Wednesday, March 18, 2015

Is too much time with your children a bad thing?

As working parents we all try our very best to spend as much time with our children as possible. With today's demanding work schedule (especially if you are an agent like me!) this can be an extremely challenging problem. But work is not the only consideration. Have you stopped to think that time alone for you is just as important as time with your children?

The truth is that everyone needs some time for themselves regardless of what other obligations they might need to juggle on a daily basis. One problem that many parents face today is the feeling of guilt they may feel whenever they try to do something without the kiddies.

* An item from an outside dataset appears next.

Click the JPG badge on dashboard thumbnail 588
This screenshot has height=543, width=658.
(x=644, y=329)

If your children are not accustomed to spending time with other adults (such as a babysitter or nanny) than you are very familiar with that certain look of abandonment you see in their eyes when you try to have that rare night out. One thing to keep in mind is that spending some time with other people is healthy for your children and being too dependent on you is not.

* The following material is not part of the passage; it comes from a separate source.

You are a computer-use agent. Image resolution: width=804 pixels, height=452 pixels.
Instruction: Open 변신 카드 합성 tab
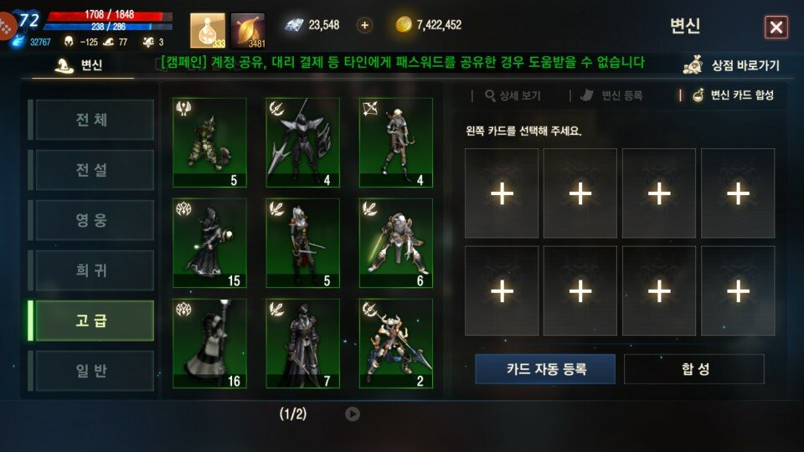[734, 95]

We all want our children to be "well adjusted" adults some day and allowing them the opportunity to develop strong bonds with others is the first step towards this goal. Children that are "sheltered" and not exposed to others can become much too dependent on their parents (or parent) and may have problems relating with others as adults. Like anything else in life, the more we are exposed to something the more comfortable we will become with it. 

A recent study revealed something that I found quite amazing. Children that have a relationship with both their mother and father had much higher IQ's than children without a father in their life. In fact, researchers were able to tell the 2 groups of people apart by simply testing them when they were in their 20's! So why is this the case? Well, researchers are not sure how the IQ of an individual can be affected by this type of circumstance but I suspect it has a lot to do with a child being exposed to both the male and female point of view. We all understand that men and women sometimes have a different way of looking at things and a child that is exposed to both is able to learn more than a child that does not have the benefit of both influences. 

So now that we understand that time away from parents as well as having both a mother and a father figure in their life is best for our little ones, what's best for us? Everyone needs a break from time to time and there is nothing wrong with getting away from the daily routine that we are all accustomed to. It's quite healthy to step away from our responsibilities for a while and enjoy the freedom of not caring for someone else. There is no reason to feel guilty and in fact we can often gain a fresh perspective when we return to our normal duties as a parent. Another benefit to time away is the fact that you actually miss them and it's great when you return home!

Spending too much time with anyone (or anything), even our own children, can lead to feelings of resentment. If you've ever spent too much time at work for an extended period of time you know exactly what I'm talking about. You might begin to feel angry at your boss or coworkers because, as the old saying goes, "Familiarity breeds contempt". It's true. Too much of even a good thing is not good at all and this applies even to those people we love the most.

If you want to actually improve your relationship with loved ones than you must take some time away from them. Everyone deserves a little "me time" and in the end you will learn to cherish your special relationships more than ever before and others will do the same.